02/11/2019 às 14h00min - Atualizada em 02/11/2019 às 14h00min

Uma visita inesperada

JOÃO BOSCO

Por volta das três horas da tarde, estava só em casa, calmaria total, aproveitei para reler Flaubert e, a razão para tal, relembrar-me, não sei por que, das desventuras de uma mulher que apostou num casamento para se libertar e se viu preza numa vida insípida, sem perspectivas e que para remediar, aventurou-se no adultério. No sofá, absorto na leitura, um pequeno ruído, uma criatura e, de primeira, não deu outra, deu meus olhos nos olhos dela, penetrantes, verdes pedra marinha, num corpo delgado, na justa medida, com viço e pouca idade e ficou ali, indecisa: olhou para um lado, para o outro e eu ali, sentado no sofá, inerte, neutro diante de quem me trazia de volta do mundo romântico de uma Emma Bovary dilacerada, atordoada e condenada a um fim trágico.
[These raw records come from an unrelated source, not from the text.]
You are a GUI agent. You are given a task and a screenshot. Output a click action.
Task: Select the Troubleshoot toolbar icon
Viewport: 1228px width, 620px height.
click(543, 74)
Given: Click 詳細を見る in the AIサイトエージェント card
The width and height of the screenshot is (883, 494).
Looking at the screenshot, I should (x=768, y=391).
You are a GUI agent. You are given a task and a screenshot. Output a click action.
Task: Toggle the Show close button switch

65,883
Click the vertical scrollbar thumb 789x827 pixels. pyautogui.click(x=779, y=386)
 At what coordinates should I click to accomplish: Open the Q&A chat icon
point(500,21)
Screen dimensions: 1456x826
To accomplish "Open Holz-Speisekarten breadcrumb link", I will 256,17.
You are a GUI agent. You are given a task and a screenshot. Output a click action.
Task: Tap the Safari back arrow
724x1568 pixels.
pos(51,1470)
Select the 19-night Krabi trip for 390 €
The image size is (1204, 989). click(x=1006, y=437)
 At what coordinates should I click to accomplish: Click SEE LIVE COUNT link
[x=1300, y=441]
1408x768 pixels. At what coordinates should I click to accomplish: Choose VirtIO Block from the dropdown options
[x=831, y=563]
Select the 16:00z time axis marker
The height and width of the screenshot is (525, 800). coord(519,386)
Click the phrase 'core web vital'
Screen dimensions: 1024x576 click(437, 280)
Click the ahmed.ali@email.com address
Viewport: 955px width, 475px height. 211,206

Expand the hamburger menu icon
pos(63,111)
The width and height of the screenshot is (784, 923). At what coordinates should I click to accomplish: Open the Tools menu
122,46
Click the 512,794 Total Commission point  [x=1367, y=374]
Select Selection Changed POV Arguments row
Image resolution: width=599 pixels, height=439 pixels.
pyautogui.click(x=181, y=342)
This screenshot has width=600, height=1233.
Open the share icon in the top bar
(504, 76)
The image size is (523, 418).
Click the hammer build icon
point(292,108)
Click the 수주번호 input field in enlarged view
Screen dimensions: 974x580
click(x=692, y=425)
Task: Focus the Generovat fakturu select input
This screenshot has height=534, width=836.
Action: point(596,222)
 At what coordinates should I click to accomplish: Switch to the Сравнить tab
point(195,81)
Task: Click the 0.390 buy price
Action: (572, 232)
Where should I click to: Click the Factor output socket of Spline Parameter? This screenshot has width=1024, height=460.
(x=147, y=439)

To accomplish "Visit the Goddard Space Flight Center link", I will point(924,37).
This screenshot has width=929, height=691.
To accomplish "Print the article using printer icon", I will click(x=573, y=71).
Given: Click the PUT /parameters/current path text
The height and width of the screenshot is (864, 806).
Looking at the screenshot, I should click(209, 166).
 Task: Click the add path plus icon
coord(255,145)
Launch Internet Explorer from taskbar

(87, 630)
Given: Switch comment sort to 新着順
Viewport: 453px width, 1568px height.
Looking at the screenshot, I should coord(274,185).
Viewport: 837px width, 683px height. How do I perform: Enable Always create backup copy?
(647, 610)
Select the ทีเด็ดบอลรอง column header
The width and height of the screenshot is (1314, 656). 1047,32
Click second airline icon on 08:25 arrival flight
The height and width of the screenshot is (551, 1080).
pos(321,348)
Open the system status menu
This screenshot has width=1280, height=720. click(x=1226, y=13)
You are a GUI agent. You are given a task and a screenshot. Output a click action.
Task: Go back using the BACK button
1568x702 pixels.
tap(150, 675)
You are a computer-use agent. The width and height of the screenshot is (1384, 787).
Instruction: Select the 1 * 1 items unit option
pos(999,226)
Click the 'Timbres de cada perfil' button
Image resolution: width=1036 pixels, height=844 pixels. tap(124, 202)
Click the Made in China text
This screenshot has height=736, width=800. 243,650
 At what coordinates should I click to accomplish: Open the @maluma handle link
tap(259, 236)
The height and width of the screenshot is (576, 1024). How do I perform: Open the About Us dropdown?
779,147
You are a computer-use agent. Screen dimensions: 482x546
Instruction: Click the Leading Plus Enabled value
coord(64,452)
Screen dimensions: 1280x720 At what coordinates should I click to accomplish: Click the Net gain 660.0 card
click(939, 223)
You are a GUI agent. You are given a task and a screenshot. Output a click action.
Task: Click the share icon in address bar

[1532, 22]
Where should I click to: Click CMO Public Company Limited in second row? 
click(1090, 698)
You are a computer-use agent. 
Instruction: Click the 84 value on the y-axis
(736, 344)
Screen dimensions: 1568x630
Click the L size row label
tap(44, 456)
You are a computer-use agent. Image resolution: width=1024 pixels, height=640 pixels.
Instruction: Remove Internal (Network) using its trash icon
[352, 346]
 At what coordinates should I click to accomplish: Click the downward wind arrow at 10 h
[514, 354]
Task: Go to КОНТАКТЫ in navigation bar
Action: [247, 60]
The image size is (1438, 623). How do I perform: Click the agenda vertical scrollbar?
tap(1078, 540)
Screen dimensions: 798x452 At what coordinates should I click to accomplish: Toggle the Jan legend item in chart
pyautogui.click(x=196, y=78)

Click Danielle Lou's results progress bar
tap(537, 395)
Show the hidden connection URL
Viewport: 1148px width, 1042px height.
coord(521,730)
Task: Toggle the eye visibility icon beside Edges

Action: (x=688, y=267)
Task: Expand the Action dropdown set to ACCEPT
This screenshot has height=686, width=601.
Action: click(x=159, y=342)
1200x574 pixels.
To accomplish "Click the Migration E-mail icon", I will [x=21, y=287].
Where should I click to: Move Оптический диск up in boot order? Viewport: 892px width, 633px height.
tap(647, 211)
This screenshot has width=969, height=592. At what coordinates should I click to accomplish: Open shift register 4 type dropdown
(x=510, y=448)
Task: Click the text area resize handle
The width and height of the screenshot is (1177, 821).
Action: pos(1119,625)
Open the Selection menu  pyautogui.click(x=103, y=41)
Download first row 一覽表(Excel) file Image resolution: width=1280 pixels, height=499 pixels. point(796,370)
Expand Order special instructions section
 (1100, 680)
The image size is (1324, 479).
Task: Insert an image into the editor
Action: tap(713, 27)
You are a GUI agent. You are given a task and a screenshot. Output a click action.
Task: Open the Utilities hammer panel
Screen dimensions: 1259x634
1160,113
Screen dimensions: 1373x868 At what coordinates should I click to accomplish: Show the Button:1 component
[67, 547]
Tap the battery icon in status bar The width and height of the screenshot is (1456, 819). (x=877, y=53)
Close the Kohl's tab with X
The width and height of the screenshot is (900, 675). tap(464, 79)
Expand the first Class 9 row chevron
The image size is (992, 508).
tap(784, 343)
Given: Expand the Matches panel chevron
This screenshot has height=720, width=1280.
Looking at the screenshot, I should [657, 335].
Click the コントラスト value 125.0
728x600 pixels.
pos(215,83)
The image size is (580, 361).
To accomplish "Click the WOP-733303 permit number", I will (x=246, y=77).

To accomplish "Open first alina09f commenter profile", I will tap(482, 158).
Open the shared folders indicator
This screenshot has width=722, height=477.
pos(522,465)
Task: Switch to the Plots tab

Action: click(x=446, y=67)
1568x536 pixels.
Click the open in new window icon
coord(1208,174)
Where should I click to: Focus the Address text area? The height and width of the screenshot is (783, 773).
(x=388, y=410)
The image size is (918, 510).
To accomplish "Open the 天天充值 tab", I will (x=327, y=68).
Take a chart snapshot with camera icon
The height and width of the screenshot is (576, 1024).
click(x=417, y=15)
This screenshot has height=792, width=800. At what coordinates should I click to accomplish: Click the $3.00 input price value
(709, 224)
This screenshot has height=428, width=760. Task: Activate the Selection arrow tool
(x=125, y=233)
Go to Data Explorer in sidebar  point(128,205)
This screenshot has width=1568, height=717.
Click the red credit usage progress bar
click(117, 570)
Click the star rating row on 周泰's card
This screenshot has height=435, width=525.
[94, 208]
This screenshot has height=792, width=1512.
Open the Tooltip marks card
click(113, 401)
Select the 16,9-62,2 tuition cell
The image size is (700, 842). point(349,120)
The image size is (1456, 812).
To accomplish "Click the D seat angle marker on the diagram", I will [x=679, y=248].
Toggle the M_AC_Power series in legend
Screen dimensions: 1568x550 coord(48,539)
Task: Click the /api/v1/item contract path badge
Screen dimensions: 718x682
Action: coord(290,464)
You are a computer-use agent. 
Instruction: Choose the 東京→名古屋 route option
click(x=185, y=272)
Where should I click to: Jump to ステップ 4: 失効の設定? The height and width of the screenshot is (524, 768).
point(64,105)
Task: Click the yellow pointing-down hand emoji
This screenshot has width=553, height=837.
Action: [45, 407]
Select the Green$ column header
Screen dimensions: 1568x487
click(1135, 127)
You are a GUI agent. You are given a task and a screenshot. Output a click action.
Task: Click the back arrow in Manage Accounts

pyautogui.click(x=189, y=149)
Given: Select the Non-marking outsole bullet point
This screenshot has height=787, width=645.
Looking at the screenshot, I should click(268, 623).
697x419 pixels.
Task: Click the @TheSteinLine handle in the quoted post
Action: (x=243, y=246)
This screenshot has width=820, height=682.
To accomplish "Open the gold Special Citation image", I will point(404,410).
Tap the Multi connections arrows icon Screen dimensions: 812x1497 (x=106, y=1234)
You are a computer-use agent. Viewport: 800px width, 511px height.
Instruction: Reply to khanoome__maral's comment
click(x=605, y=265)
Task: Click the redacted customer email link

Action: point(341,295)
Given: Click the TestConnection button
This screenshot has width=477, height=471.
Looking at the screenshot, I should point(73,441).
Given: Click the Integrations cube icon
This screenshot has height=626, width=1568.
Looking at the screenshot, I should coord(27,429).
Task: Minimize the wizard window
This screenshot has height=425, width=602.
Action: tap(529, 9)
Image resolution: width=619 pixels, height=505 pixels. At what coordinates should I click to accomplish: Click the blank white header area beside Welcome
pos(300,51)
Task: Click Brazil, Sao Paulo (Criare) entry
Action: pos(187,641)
A visitante baixou o olhar e caminhou em minha direção — parecia até que sentia o meu estado emocional — aconchegou-se no sofá ao meu lado e me acariciou com o seu corpo. Uma hora depois deu uma lambidela na minha mão, despediu-se com um miau e se foi embora para nunca mais. Que gata!

*O conteúdo desta coluna é de responsabilidade do autor e não representa, necessariamente, a opinião do Diário de Uberlândia.